Hallo Fachleute oder Leidensgenossen,
entweder funktioniert mein Google nicht, oder die Fragstellung ist nicht eindeutig oder zu speziell oder oder…
Kann mir jemand bitte Urteile/Entscheidungen/Kommentare nennen, in denen auf die selbstverschuldete Bedürftigkeit/Leistungsunfähigkeit des Unterhaltsberechtigten eingegangen wird?
Was der Unterhaltsschuldner alles für Pflichten hat, da sind Entscheidungen Legion.
Aber es kann doch nicht angehen, dass sich jemand
a) auf schlechte Arbeitsmarktchancen beruft, aber nicht mal andeutungsweise eine Qualifizierung anstrebt, von Bewerbungsbemühungen ganz zu schweigen
b) einen BMI von >45 zulegt und mit der eingeschränkten Beweglichkeit und erhöhtem Gelenkverschleiss eine eingeschränkte Leistungsfähigkeit argumentiert.
Danke für Antworten und §§,
tantal
Hallo Fachleute oder Leidensgenossen,
entweder funktioniert mein Google nicht, oder die Fragstellung ist nicht eindeutig oder zu speziell oder oder…
Kann mir jemand bitte Urteile/Entscheidungen/Kommentare nennen, in denen auf die selbstverschuldete Bedürftigkeit/Leistungsunfähigkeit des Unterhaltsberechtigten eingegangen wird?

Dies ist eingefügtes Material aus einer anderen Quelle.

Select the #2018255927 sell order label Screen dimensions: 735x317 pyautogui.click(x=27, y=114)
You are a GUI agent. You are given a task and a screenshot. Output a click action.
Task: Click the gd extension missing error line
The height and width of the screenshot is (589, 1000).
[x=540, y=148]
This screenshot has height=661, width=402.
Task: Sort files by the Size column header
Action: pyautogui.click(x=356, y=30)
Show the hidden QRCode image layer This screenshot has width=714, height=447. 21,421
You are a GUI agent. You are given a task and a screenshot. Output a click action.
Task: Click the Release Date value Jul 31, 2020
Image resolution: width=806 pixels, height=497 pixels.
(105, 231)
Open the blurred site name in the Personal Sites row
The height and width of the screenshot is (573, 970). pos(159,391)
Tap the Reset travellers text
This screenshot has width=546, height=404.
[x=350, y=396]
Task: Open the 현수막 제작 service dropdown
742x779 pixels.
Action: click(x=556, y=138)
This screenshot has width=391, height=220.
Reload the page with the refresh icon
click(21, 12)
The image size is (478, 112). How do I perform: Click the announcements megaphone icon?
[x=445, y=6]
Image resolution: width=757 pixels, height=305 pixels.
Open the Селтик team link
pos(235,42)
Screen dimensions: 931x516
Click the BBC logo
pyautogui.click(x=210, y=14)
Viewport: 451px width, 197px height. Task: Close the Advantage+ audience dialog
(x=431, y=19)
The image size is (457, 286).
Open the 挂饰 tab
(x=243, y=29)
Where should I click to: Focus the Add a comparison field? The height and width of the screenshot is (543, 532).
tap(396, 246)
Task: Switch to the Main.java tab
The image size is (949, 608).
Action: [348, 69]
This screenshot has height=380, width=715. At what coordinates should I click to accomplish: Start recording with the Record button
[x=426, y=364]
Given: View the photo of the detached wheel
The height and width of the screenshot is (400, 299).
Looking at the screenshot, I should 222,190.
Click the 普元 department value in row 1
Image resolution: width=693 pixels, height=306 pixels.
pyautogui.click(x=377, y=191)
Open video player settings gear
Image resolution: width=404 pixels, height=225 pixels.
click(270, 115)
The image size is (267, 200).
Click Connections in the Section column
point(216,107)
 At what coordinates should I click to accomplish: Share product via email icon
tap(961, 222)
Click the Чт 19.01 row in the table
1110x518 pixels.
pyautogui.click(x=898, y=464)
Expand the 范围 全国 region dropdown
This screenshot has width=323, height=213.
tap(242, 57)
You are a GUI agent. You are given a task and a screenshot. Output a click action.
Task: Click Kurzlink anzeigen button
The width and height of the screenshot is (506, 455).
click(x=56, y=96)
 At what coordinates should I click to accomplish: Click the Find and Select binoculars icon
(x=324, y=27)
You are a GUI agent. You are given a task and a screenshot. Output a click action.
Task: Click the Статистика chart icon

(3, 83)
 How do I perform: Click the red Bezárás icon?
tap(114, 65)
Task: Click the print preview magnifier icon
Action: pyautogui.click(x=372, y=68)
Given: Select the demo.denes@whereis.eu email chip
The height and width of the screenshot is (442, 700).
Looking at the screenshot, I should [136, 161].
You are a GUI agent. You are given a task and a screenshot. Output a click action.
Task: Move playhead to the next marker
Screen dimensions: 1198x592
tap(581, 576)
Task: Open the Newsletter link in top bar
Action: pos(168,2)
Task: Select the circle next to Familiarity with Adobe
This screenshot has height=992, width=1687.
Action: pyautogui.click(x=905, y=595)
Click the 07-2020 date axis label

Nö. Das wird sicher juristisch anders bezeichnet. Ich tippe so in Richtung Verwirkung des Unterhaltsanspruchs. Da gibt es sicher eine Vielzahl von Urteilen, wo dies vom Unterhaltsverpflichteten versucht wurde. Und ich nehme an, dass dies in der Mehrzahl zu dessen Ungunsten ausgeht. Belege habe ich aber keine.
Was der Unterhaltsschuldner alles für Pflichten hat, da sind Entscheidungen Legion.
Ja, das ist ja auch wesentlich einfacher zu definieren.
Aber es kann doch nicht angehen, dass sich jemand
a) auf schlechte Arbeitsmarktchancen beruft, aber nicht mal andeutungsweise eine Qualifizierung anstrebt, von Bewerbungsbemühungen ganz zu schweigen
b) einen BMI von >45 zulegt und mit der eingeschränkten Beweglichkeit und erhöhtem Gelenkverschleiss eine eingeschränkte Leistungsfähigkeit argumentiert.
Keine Ahnung um welche Art der Unterhaltsverpflichtung es überhaupt geht. Wenn es um die nacheheliche geht, dann sieht § 1579 BGB ganz gut aus. Da ist unter Nr. 4 in dr Tat die mutwillige Herbeiführung des Unterhaltsanspruchs angeführt.http://www.gesetze-im-internet.de/bgb/__1579.html Dann kann der Unterhaltsanspruch tatsächlich beschränkt oder versagt werden. Kann mir jetzt kaum vorstellen, dass unter diesen Begriffen und dem § nichts zu finden wäre.
Allerdings muss man bei einem BMI von über 45 vielleicht schon von einer (Sucht)Krankheit sprechen, womit dann schon keine Mutwilligkeit mehr in dem Sinne vorliegt, dass der Unterhaltsberechtigte da noch aus eigener Kraft etwas gegen tun könnte.
Zur Suche schlage ich also erstmal die Kombination Unterhaltsverwirkung und Mutwilligkeit vor.
Grüße
Hallo,
Danke für Deine Tipps und Überlegungen,
Suche leider bisher noch ergebnislos.
VG,
tantal
Hallo,
Danke für Deine Tipps und Überlegungen,
Suche leider bisher noch ergebnislos.
Da das Ganze ohnehin sehr individuell und kompliziert sein dürfte, ist wohl der Gang zum Fachanwalt unvermeidlich. Da kann man sich auch für einen überschaubaren Betrag betraten lassen ohne es gleich durchfechten zu müssen. Der kann dann auch eine ungefähre Prognose zur Dauer und den (wirtschaftlichen) Erfolgsaussichten machen. Nicht selten ist es in Deutschland so, dass man zwar (irgendwann) mal Recht bekommt, aber das dann schon teurer (Geld, Zeit und nicht zuletzt Nerven) als das Ergebnis war oder der Aufwand in keinem Verhältnis zum Nutzen steht und man am Ende nichts als ein Stück Papier in der Hand hat.